This is an age old question dating back to the story of Cain and Abel, and it is more relevant in today’s culture than ever before. The clear and convincing answer to this question is YES, yes we are our “Brother’s Keeper.” Being our “Brother’s Keeper” is the most crucial, steadfast, and challenging pillar of maintaining the integrity and strength that the United States of America was founded upon. Throughout history, the Labor Movement has been, and will continue to be, the “Brother’s Keeper” for America’s working class. As a Union brother or sister, it is the role and responsibility of each of us to serve as our brothers’ keeper in our workplace and in our society. Throughout 2017, we have seen this question become irrefutably critical, as a country and as a Union.

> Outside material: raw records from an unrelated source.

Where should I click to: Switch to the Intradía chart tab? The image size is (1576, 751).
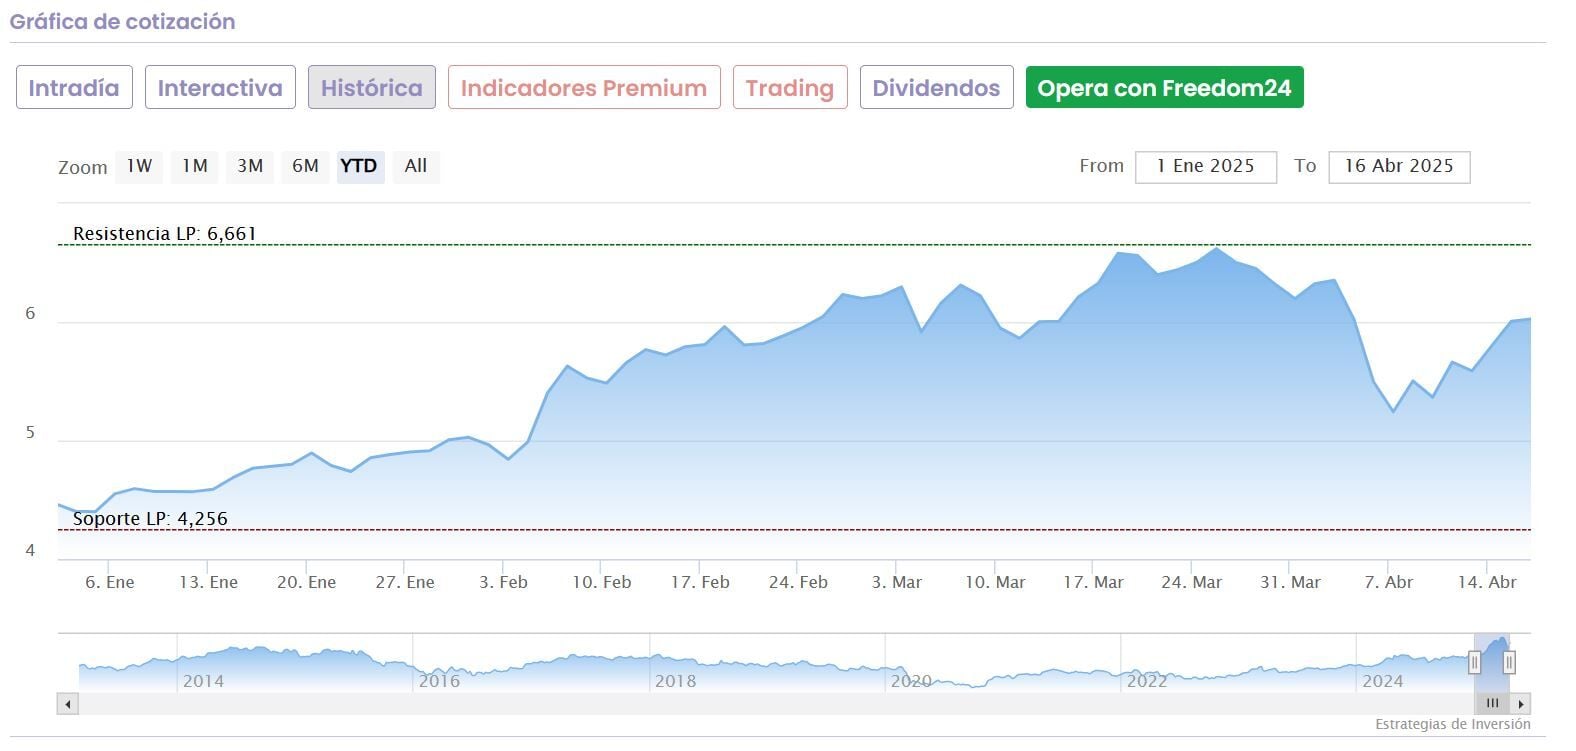tap(74, 88)
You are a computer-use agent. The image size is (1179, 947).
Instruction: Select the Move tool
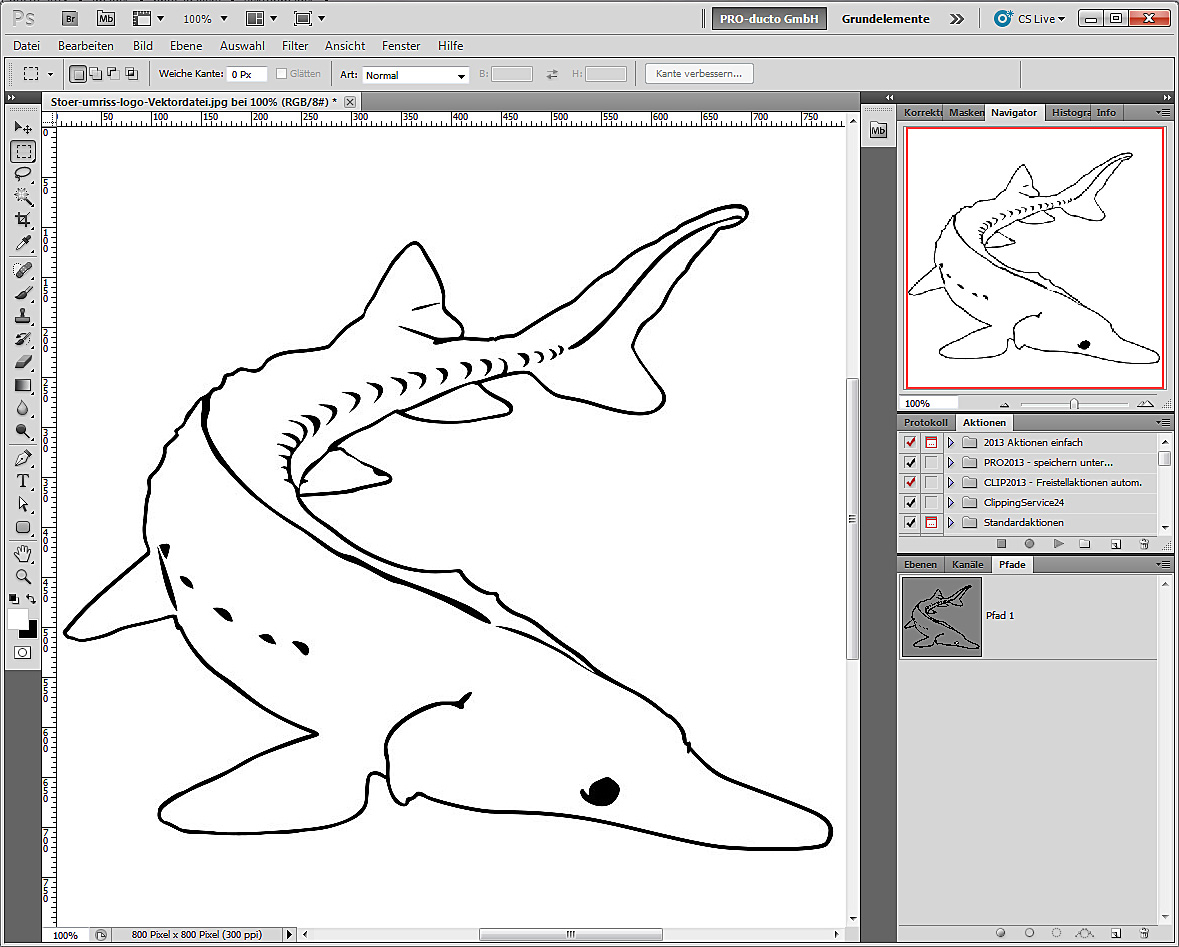pyautogui.click(x=23, y=128)
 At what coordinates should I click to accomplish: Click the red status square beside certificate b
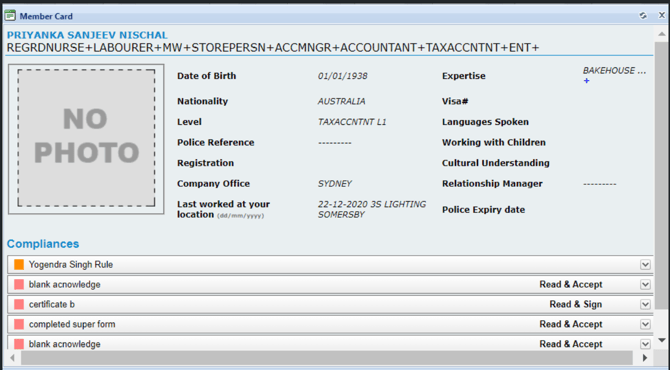pyautogui.click(x=19, y=304)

As a country, we have witnessed the corporate elite and their friends serving in governmental leadership roles launch assaults on their fellow American men and women, our brothers and sisters. From their greedy desire to remove the basic human right of healthcare from millions of the weakest citizens, to them idly standing by as groups of individuals incite violence and repugnant rhetoric upon fellow Americans of different backgrounds. The Labor Movement has seen our country’s new Labor Department seek changes to labor laws which would further favor a company, an entity, over a worker, a human. Despite these attacks by the privileged 1%, there is no question that America’s working class is the main cog in the machinery of the system that provides them with their spoils. Their years of innovative and greed-driven tactics to divide and pit the hard-working Americans of the working class against each other will not prevail. History has shown that the power of a united working class is the overwhelming driving force of change. This was evident for us in our National Agreement negotiations with the freight rail carriers.
The BRS and fellow railroad labor unions in the Coordinated Bargaining Group (CBG), representing a united front of over 58% of railroad workers, were able to acquire a Tentative National Agreement with the freight rail carriers on October 4, 2017. The Tentative Agreement came after a challenging and unique round of bargaining with the railroads. We saw, for the first time, the railroads coming together in an attempt to force us to concede and give up rules and reserved work that we spent countless years protecting, as well as conform to unacceptable changes to the railroad’s ability to alter our hours and location from where our pay starts with little notice to the employee. This was accompanied with the offering of a wage and healthcare package that would have caused financial harm. (See NCCC Proposal under National Negotiations tab at brs.org) Despite the carriers’ emboldened and authoritarian demands, the CBG remained united and stood our ground in denying carriers’ arbitrary agreement proposal. It was not until the final hours of mediation that the carriers finally began negotiating honestly and providing more realistic terms for an Agreement. The end result was a respectful Tentative National Agreement, in large part due to the unity displayed by railroad workers.
We were able to be our “brother’s keeper” by removing our Brotherhood from the threat of losing the work that has been protected and reserved for our trained membership, the stress of having our reporting locations moved on a moment’s notice in order to pay us less for our time, and the damaging effects of astronomical increases to healthcare costs with unrealistic wages increases to compensate. It is up to each one of us to be our “brother’s keeper,” through educating rather than using baseless assertions in an attempt to persuade, having your brother’s best interests in mind and listening to them rather than deciding what you believe is best for them, and doing our part as role models of mutual brotherly love and respect rather than slandering or bringing down people for minimal individual benefit. We should be proud American Union workers, together moving towards a better and brighter tomorrow for all of us. Let us move forward, not with the question “am I my brother’s keeper” but with the question “am I being my brother’s keeper?”
In the spirit of Unity and togetherness, I want to wish you all a Merry Christmas. May your holiday season be filled with joy, laughter, and moments with your loved ones that can be cherished all year round. May the happiness and hope of the season be carried with you into the New Year.